When faced with discrepancies between in vitro and cellular studies:

• Consider contextual factors:

  • Cellular environment provides cofactors, post-translational modifications, and appropriate concentrations

  • In vitro systems may lack essential components

  • Example: MCPH1's function in chromosome condensation depends on interaction with SET protein and condensin II

• Evaluate protein state:

  • Recombinant proteins may not fully recapitulate native structure/modifications

  • Patient-derived cells may express unexpected protein variants

  • Example: MCPH1 S25X patient cells unexpectedly produce a truncated MCPH1 protein through alternative translation initiation

• Apply multiple complementary approaches:

  • Confirm key findings using diverse methodologies

  • Establish functional assays that bridge in vitro and cellular systems

  • Example: Both direct in vitro binding assays and cellular co-immunoprecipitation confirmed MCPH1-SET interaction

• Assess physiological relevance:

  • Consider if experimental conditions reflect physiological context

  • Evaluate if protein concentrations match endogenous levels

  • Example: Expression patterns in developing brain provide context for MCPH1 function in neurogenesis

• Systematically identify variables:

  • Test if specific buffer components, cell types, or experimental conditions explain discrepancies

  • Isolate variables through controlled experiments

  • Develop quantitative assays to measure effects precisely

Resolution of conflicting data often leads to deeper mechanistic insights, as exemplified by the discovery that MCPH1's N-terminus, rather than its condensin II-binding domain, prevents premature chromosome condensation through SET protein interaction .

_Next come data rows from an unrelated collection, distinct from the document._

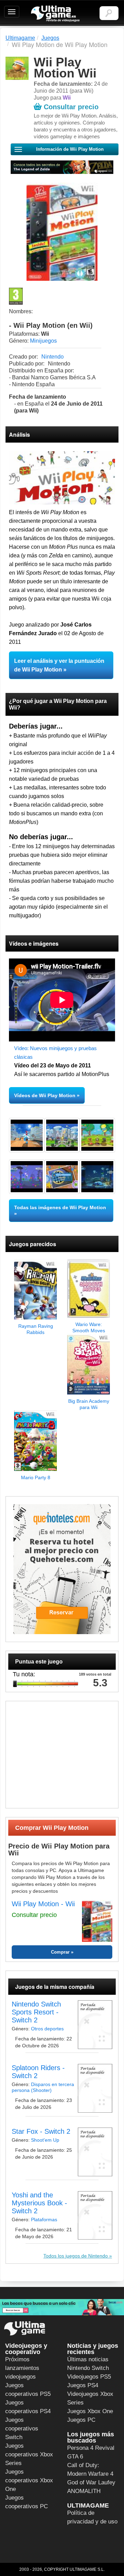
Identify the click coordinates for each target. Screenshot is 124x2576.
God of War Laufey (91, 2482)
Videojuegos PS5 (89, 2376)
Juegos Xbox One (90, 2411)
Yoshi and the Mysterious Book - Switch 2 (39, 2203)
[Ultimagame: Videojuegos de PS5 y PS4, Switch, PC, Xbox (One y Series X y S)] (55, 14)
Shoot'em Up (45, 2140)
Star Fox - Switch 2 (41, 2131)
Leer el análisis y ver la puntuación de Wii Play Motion (59, 665)
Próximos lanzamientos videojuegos (22, 2368)
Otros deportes (47, 2028)
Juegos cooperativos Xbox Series (29, 2454)
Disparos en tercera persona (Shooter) (43, 2087)
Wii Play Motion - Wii (43, 1904)
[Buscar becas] (62, 2307)
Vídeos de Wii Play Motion (44, 1095)
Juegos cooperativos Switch (21, 2428)
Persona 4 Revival (90, 2448)
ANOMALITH (84, 2491)
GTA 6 (75, 2456)
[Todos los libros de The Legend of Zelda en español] (62, 167)
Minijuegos (43, 341)
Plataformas (44, 2219)
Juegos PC (81, 2420)
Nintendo (52, 357)
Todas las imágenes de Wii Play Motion (60, 1207)
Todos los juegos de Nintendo (76, 2256)
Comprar (60, 1952)
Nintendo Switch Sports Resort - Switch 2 (36, 2012)
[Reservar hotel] (62, 1569)
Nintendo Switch (88, 2368)
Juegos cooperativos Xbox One (29, 2480)
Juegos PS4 (82, 2385)
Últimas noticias (87, 2359)
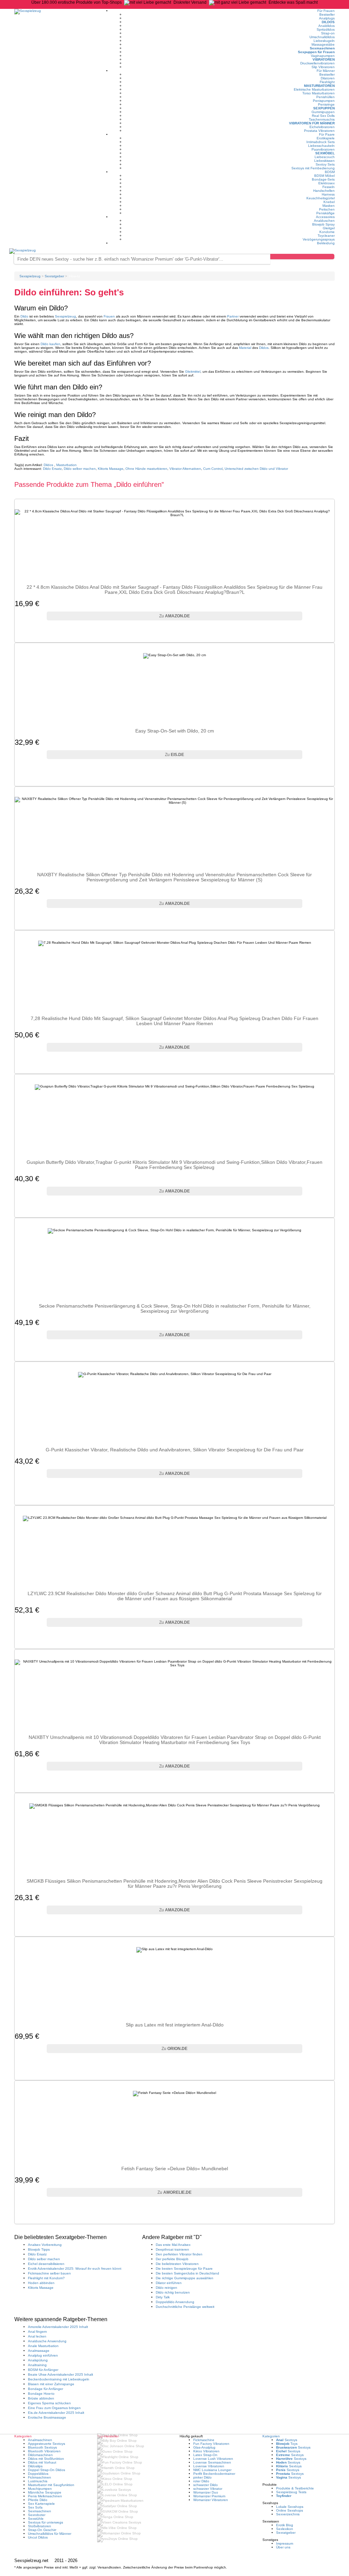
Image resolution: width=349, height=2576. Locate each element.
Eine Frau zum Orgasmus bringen (54, 2408)
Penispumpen (324, 101)
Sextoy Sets (325, 164)
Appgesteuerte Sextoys (46, 2444)
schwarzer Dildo (205, 2485)
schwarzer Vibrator (207, 2488)
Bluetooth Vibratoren (44, 2451)
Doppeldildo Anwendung (175, 2302)
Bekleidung (326, 243)
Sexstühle (36, 2518)
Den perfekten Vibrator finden (179, 2254)
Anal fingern (37, 2331)
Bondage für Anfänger (45, 2389)
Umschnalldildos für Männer (49, 2533)
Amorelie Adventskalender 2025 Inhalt (58, 2327)
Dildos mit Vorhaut (42, 2462)
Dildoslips (35, 2466)
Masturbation (66, 465)
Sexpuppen (324, 108)
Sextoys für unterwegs (45, 2522)
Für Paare (327, 134)
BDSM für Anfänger (43, 2370)
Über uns (283, 2547)
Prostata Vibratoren (319, 131)
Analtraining (37, 2365)
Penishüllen (325, 97)
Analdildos (326, 26)
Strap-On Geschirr (42, 2530)
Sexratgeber (285, 2532)
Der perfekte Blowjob (172, 2259)
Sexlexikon (284, 2529)
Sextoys (286, 2440)
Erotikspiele (326, 138)
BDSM (330, 172)
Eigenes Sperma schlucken (49, 2403)
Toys (287, 2444)
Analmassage (38, 2351)
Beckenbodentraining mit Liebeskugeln (58, 2379)
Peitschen (327, 209)
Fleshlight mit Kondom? (46, 2278)
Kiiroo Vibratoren (206, 2451)
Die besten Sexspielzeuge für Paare (184, 2268)
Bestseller (327, 14)
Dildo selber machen (80, 469)
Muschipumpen (40, 2488)
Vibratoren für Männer (312, 123)
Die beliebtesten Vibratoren (177, 2264)
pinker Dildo (202, 2477)
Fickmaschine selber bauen (49, 2273)
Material (245, 348)
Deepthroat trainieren (172, 2249)
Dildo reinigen (166, 2287)
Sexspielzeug (65, 316)
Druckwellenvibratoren (317, 63)
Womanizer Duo (205, 2492)
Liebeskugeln (324, 41)
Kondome (327, 232)
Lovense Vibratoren (208, 2466)
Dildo (24, 316)
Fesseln (328, 187)
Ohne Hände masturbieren (146, 469)
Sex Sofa (35, 2507)
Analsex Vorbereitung (45, 2245)
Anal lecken (37, 2336)
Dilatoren (328, 78)
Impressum (284, 2543)
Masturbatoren (319, 86)
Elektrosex (326, 183)
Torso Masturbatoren (318, 93)
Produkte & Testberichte (295, 2488)
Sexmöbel (325, 153)
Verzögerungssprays (319, 239)
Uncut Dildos (38, 2537)
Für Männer (326, 71)
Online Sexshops (289, 2510)
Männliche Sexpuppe (44, 2492)
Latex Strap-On (205, 2455)
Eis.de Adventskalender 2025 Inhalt (56, 2413)
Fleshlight (327, 82)
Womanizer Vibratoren (210, 2500)
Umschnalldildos (322, 37)
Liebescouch (325, 157)
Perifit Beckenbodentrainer (214, 2473)
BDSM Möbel (324, 176)
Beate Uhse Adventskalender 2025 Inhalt (60, 2374)
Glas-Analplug (204, 2447)
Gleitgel (329, 228)
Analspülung (38, 2360)
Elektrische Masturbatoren (314, 89)
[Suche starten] (302, 256)
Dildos (328, 22)
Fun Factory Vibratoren (211, 2444)
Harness (328, 194)
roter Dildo (201, 2481)
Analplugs (327, 18)
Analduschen (324, 220)
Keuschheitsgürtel (320, 198)
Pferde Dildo (37, 2500)
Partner (233, 316)
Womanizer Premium (209, 2496)
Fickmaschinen (39, 2477)
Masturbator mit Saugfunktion (51, 2485)
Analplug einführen (43, 2355)
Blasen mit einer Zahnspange (51, 2384)
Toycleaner (326, 235)
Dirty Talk (163, 2297)
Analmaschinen (40, 2440)
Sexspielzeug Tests (291, 2492)
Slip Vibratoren (323, 67)
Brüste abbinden (41, 2398)
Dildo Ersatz (52, 469)
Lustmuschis (37, 2481)
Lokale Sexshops (289, 2507)
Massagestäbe (323, 44)
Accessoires (325, 217)
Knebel (329, 202)
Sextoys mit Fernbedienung (313, 168)
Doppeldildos (38, 2473)
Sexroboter (36, 2515)
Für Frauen (326, 11)
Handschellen (324, 190)
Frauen (109, 316)
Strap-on (328, 33)
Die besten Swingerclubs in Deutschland (187, 2273)
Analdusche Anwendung (47, 2341)
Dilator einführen (169, 2283)
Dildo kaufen (50, 344)
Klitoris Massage (110, 469)
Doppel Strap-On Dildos (46, 2470)
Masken (328, 205)
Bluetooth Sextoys (42, 2447)
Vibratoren (324, 59)
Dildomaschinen (40, 2455)
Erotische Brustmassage (47, 2417)
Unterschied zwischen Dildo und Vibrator (256, 469)
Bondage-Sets (323, 179)
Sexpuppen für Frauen (316, 52)
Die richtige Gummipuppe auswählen (184, 2278)
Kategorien (271, 2436)
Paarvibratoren (323, 149)
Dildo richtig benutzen (173, 2292)
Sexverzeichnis (288, 2514)
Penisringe (326, 104)
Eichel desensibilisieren (46, 2264)
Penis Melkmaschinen (45, 2496)
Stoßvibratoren (39, 2526)
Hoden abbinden (41, 2283)
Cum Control (213, 469)
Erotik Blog (284, 2525)
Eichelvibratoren (322, 127)
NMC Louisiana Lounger (212, 2470)
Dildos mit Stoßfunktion (46, 2459)
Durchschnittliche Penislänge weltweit (185, 2307)
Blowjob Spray (323, 224)
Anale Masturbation (43, 2346)
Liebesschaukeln (321, 146)
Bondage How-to (41, 2393)
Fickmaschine (203, 2440)
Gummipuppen (323, 112)
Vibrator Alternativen (185, 469)
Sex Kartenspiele (41, 2503)
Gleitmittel (192, 371)
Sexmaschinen (322, 48)
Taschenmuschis (322, 119)
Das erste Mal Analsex (173, 2245)
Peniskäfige (325, 213)
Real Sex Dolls (323, 116)
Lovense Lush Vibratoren (213, 2459)
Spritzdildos (326, 29)
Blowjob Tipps (39, 2249)
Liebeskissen (324, 161)
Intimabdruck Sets (320, 142)
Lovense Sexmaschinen (212, 2462)
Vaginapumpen (323, 56)
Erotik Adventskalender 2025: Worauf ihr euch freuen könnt (74, 2268)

What controls are essential when studying species-specific differences in MCPH1 function?

When investigating differences between human and Hylobates lar MCPH1:

• Expression level controls:

  • Ensure comparable expression of different species' proteins

  • Quantify protein levels by Western blotting

  • Use inducible expression systems to test concentration-dependent effects

• Domain-specific controls:

  • Include chimeric proteins (human-gibbon domain swaps)

  • Test individual domains separately

  • Focus on the highly conserved BRCT domains versus more divergent regions

• Cellular context controls:

  • Test function in both human and non-human primate cells when possible

  • Consider species-specific interaction partners

  • Example: Confirm SET protein interaction is conserved across species

• Mutation analysis controls:

  • Test equivalent mutations in both species' proteins

  • Include known functional mutations (e.g., V50G/I51V in N-terminal BRCT domain)

  • Create "humanized" versions of gibbon protein and vice versa

• Evolutionary context:

  • Include additional primate species for evolutionary trajectory analysis

  • Consider convergent/divergent evolution patterns

  • Compare to outgroups (e.g., mouse MCPH1 shows 57% identity to human but 80% in BRCT domains)

• Phenotypic readout controls:

  • Use quantitative assays that work equally well for both species' proteins

  • Measure multiple functional outcomes (e.g., chromosome condensation, protein interactions)

  • Example: Quantify percentage of cells with premature chromosome condensation as done for SET knockdown (10-15%)

These controls help distinguish genuine species-specific functional differences from experimental artifacts, enabling accurate evolutionary interpretations of MCPH1 function across primates.